As shown in FIG. 1, the memory cell 10 of the NAND flash memory 1 is provided on a semiconductor substrate 11 with the plurality of word lines 12 arranged with a predetermined space therebetween, and the selection transistors 13 arranged at ends of the arrangement.

At the opposite ends of the memory cell 10, there are arranged dummy gate electrodes 14, respectively, each of which has a larger width and a larger mechanical strength than the word line 12 and is located between the selection transistor 13 and the word line 12 located at the end among the plurality of word lines 12.

Each of the word lines 12, the selection transistor 13 and the dummy gate electrode 14 has a multilayered gate structure 15 formed at the semiconductor substrate 11. The multilayered gate structure 15 is formed by successively layering a tunnel oxide film 21 (first insulation film) made of a silicon oxide film, a floating gate electrode 22 made of a polycrystalline silicon film, an interpoly insulation film 23 (second insulation film), a control gate electrode 24 and a mask layer 25 used as a mask for forming the word line 12 by dry etching on the semiconductor 11.

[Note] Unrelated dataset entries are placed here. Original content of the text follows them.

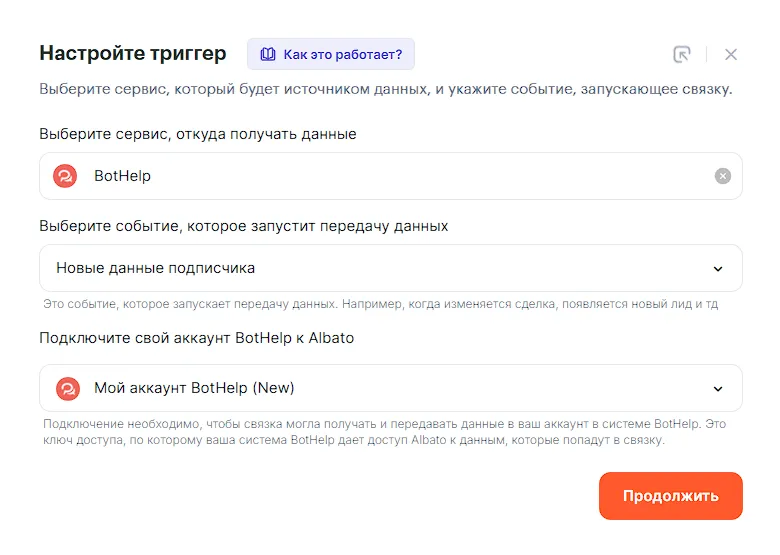Click the BotHelp logo in service field
780x555 pixels.
pos(66,176)
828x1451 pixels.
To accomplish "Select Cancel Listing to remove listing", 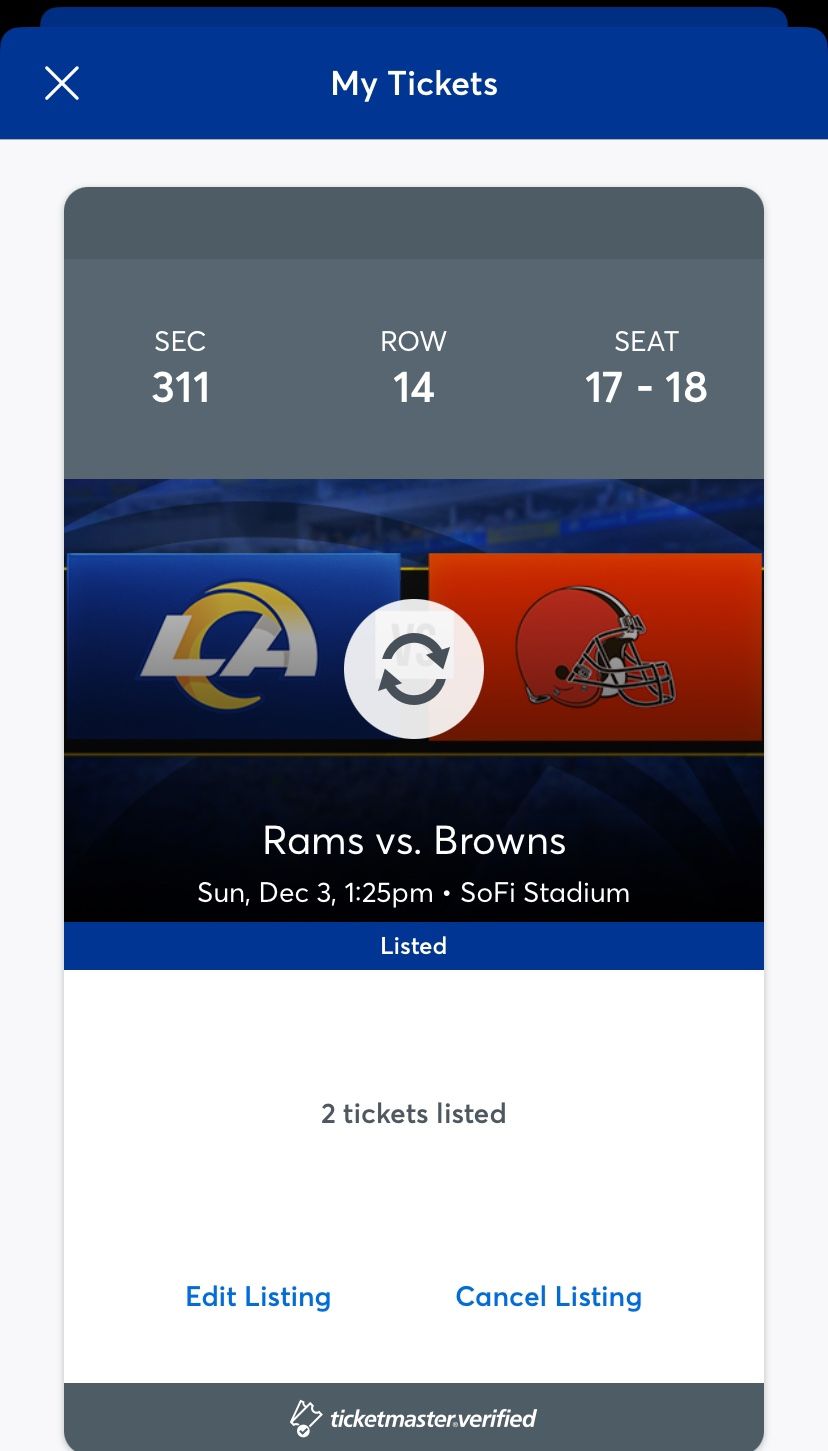I will 548,1296.
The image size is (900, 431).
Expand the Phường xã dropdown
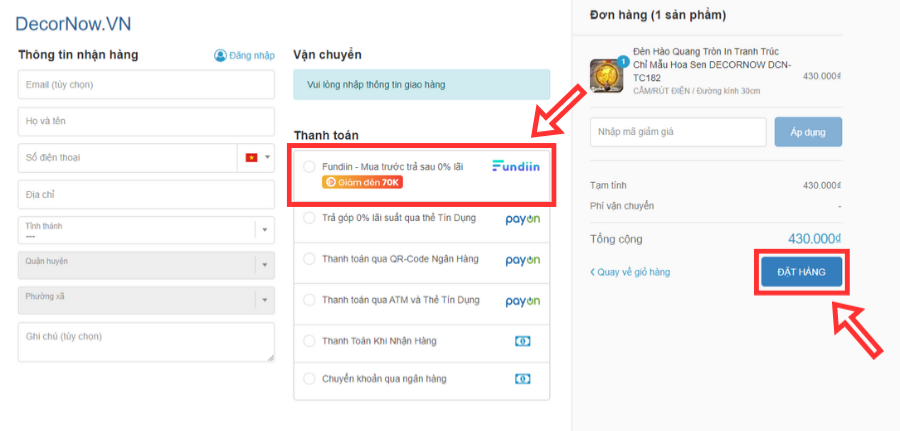pyautogui.click(x=146, y=300)
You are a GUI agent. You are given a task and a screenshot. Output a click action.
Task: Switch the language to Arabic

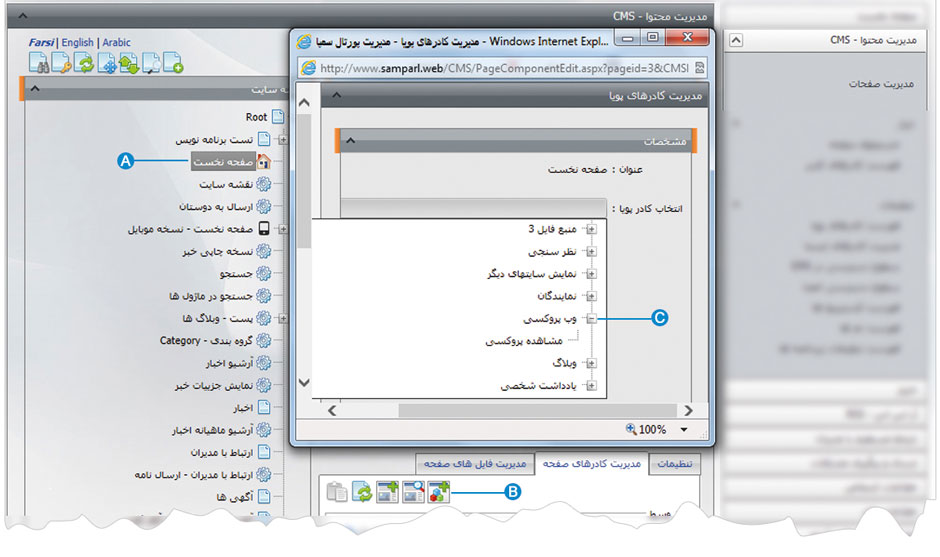[x=116, y=43]
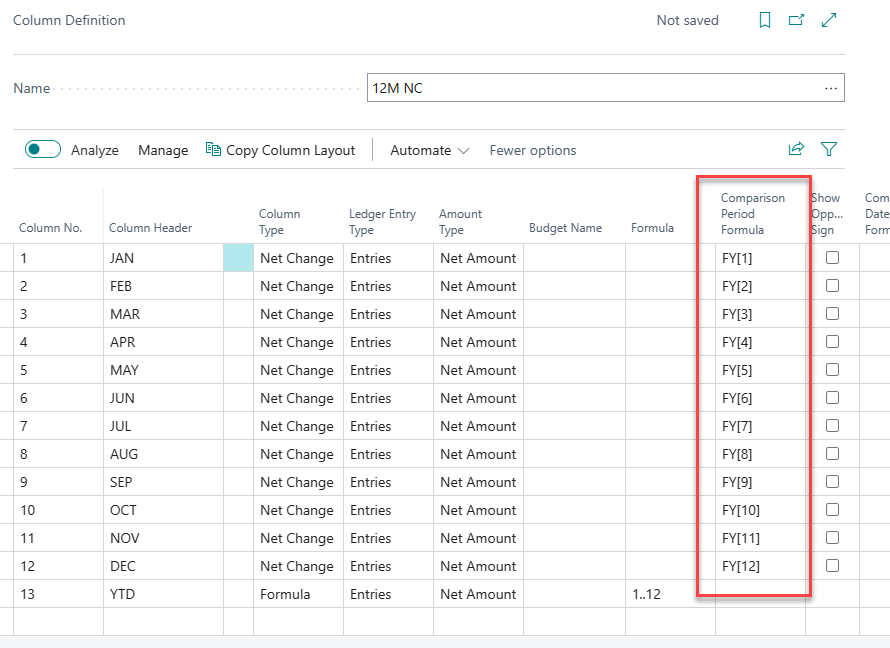Screen dimensions: 890x648
Task: Open the filter pane icon
Action: point(829,149)
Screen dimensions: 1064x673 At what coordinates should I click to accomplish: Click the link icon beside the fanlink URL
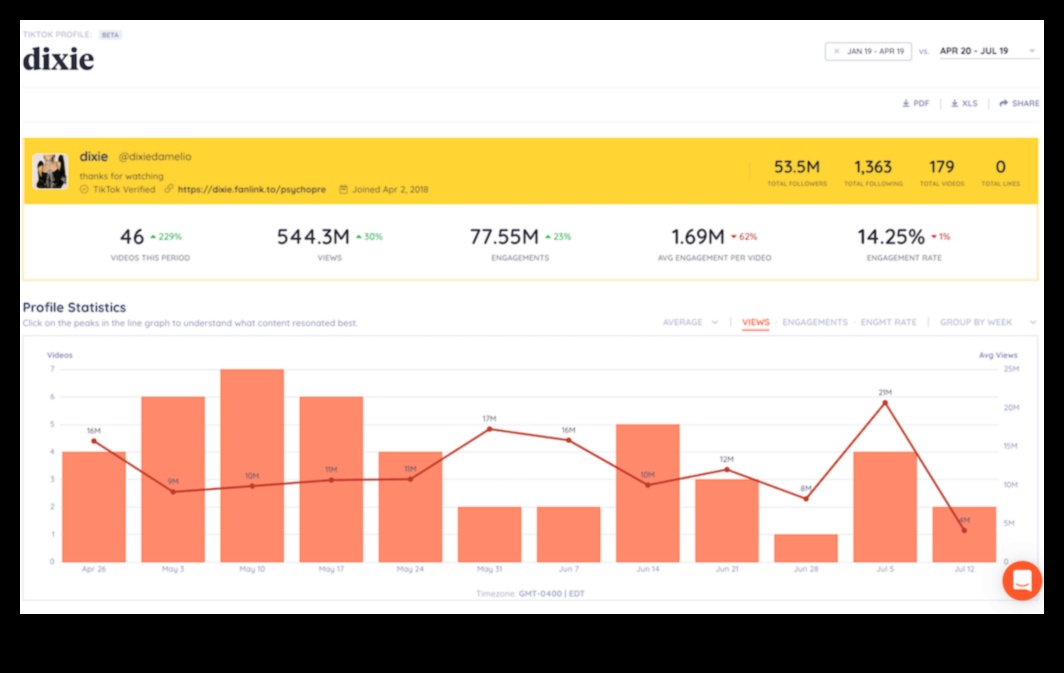(x=169, y=189)
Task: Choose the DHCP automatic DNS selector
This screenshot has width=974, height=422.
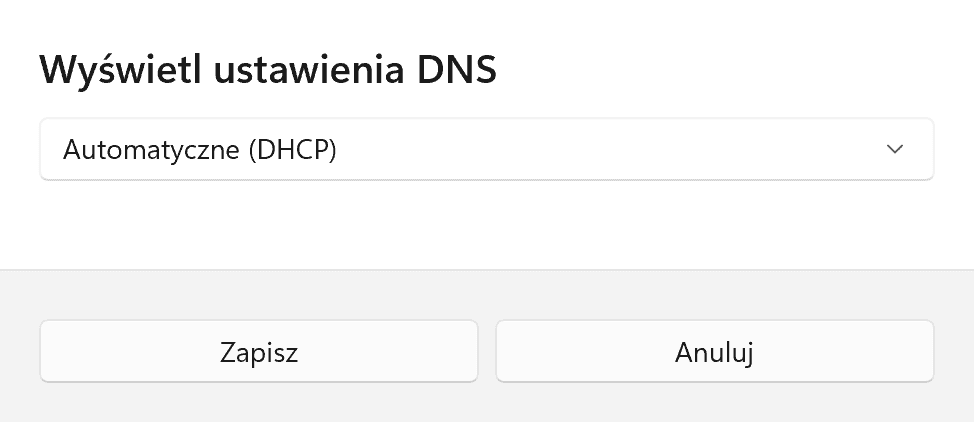Action: [x=486, y=149]
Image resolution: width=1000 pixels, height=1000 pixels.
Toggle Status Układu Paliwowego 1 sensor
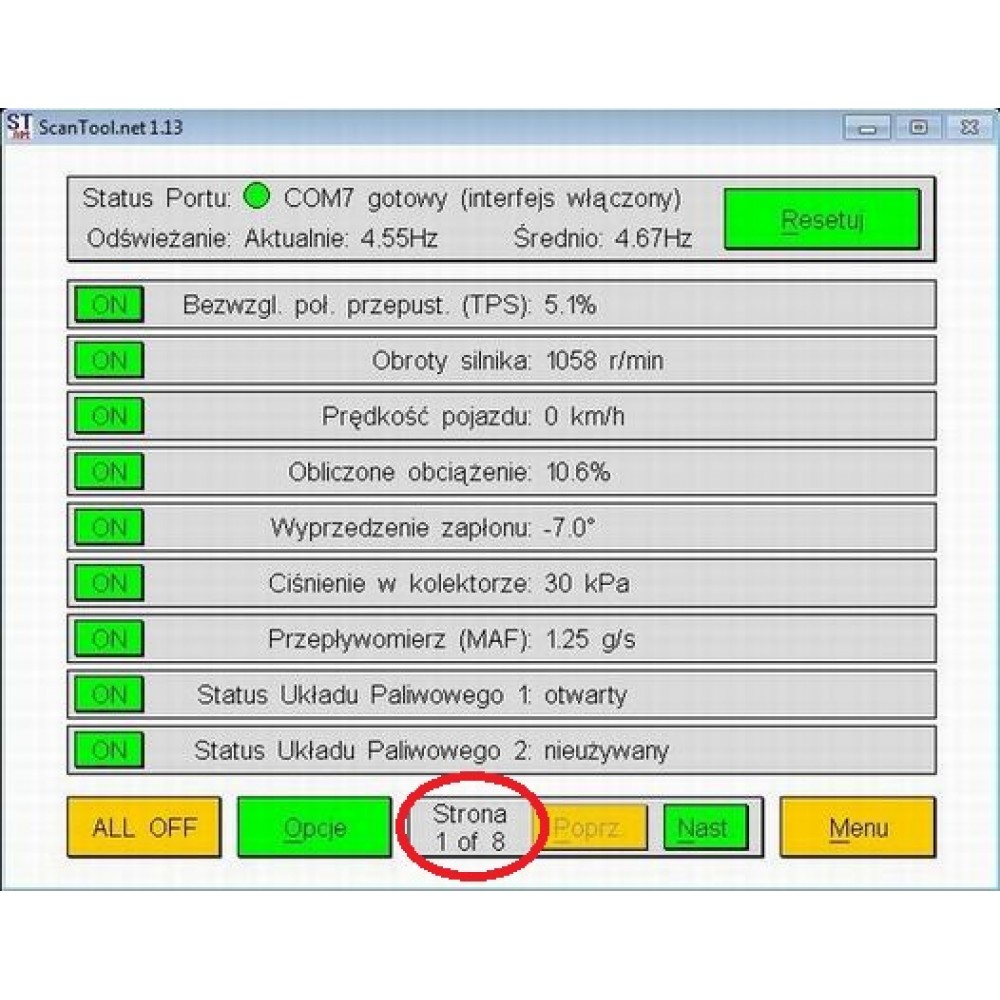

The control gate electrode 24 is made of a multilayered structure of polycrystalline silicon 24a and an electrically conductive material 24b. Metal such as W, Ni Ti, Co, Pt, Pd, Ta or Mo, a nitride film thereof, a silicide film thereof or a multilayered structure thereof may be used as the electrically conductive material.

A nitride film or an oxide film of Si, Al, Ti or the like, or a multilayered film thereof may be used as the mask layer 25.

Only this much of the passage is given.